● **Objective**: Swap "Charge" for "Pay" in the lines from the start of the records through the line containing "The height and width of the screenshot is (974, 1732).", inclusive. Write those lines out again with no other change.

● **Given records**:
┄┄┄┄┄┄┄┄┄┄┄┄┄┄┄┄┄┄┄┄

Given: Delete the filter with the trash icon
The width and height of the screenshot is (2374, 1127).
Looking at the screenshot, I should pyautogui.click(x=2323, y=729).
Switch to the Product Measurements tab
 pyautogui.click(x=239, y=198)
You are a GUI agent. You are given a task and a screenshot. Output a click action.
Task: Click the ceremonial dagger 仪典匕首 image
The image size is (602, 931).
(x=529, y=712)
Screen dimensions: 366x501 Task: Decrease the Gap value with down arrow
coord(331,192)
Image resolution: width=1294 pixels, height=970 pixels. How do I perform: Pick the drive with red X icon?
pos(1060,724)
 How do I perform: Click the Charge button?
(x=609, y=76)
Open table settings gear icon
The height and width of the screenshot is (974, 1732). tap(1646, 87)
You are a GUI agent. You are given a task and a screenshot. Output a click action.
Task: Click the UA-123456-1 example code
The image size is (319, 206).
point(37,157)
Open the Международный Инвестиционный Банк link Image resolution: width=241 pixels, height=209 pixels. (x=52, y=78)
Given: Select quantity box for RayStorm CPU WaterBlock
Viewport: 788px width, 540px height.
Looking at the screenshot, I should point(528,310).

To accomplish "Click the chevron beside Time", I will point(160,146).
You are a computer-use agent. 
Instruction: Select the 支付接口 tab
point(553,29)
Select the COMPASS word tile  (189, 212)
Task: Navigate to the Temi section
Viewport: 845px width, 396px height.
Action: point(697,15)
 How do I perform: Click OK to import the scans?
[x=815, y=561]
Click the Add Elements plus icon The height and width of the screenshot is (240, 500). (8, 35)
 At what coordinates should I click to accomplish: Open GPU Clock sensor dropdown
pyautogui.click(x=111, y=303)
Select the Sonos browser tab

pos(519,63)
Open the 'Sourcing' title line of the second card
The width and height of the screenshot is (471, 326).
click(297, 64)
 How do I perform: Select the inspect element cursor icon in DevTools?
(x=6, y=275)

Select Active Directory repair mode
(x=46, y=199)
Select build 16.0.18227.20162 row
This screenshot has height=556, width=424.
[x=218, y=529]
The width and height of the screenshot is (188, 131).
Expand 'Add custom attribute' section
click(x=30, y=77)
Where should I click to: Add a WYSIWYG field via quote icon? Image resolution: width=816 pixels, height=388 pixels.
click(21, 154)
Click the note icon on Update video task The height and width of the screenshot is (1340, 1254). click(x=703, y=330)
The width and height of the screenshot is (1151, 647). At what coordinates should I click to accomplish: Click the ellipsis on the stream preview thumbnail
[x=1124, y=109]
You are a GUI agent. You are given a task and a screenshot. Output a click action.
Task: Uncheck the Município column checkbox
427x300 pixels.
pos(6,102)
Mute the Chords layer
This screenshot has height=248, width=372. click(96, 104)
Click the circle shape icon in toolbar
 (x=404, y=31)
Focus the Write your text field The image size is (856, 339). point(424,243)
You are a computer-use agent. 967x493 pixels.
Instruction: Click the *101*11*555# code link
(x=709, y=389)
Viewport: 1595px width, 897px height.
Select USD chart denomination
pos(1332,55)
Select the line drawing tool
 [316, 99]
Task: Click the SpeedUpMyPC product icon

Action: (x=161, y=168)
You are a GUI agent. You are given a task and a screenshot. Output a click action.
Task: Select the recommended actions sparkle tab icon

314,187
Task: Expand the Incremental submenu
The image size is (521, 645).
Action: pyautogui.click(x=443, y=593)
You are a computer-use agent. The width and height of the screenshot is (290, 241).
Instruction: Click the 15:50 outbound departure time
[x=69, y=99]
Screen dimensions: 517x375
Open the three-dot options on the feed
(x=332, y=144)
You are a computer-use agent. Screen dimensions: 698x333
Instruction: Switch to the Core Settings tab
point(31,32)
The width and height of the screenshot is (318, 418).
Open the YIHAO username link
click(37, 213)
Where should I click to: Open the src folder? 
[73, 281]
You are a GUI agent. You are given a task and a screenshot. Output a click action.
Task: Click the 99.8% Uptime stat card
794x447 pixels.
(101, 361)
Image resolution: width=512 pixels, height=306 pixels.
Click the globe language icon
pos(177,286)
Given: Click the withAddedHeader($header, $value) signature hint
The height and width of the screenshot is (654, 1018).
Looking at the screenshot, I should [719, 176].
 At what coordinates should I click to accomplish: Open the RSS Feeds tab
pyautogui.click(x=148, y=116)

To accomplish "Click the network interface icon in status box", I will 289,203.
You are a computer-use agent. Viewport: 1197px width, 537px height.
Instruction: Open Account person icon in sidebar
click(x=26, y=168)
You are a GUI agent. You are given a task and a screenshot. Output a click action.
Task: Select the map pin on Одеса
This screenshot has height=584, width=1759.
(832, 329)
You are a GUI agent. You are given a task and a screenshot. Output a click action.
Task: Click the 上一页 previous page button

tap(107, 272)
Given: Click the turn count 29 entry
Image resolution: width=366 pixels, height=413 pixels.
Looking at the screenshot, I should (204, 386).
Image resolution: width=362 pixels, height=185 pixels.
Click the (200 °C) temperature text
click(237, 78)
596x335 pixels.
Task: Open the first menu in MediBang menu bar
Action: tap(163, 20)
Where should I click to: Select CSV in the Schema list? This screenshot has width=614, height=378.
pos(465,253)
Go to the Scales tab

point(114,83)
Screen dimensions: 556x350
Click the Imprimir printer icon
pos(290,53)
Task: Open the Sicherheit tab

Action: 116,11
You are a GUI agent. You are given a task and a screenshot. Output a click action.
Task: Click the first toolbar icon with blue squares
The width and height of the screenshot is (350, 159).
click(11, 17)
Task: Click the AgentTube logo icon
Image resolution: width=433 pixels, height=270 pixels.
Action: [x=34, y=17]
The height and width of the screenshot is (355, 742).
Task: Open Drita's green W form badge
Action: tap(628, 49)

┄┄┄┄┄┄┄┄┄┄┄┄┄┄┄┄┄┄┄┄

● **Written solution**:
Given: Delete the filter with the trash icon
The width and height of the screenshot is (2374, 1127).
Looking at the screenshot, I should pyautogui.click(x=2323, y=729).
Switch to the Product Measurements tab
 pyautogui.click(x=239, y=198)
You are a GUI agent. You are given a task and a screenshot. Output a click action.
Task: Click the ceremonial dagger 仪典匕首 image
The image size is (602, 931).
(x=529, y=712)
Screen dimensions: 366x501 Task: Decrease the Gap value with down arrow
coord(331,192)
Image resolution: width=1294 pixels, height=970 pixels. How do I perform: Pick the drive with red X icon?
pos(1060,724)
 How do I perform: Click the Pay button?
(x=609, y=76)
Open table settings gear icon
The height and width of the screenshot is (974, 1732). tap(1646, 87)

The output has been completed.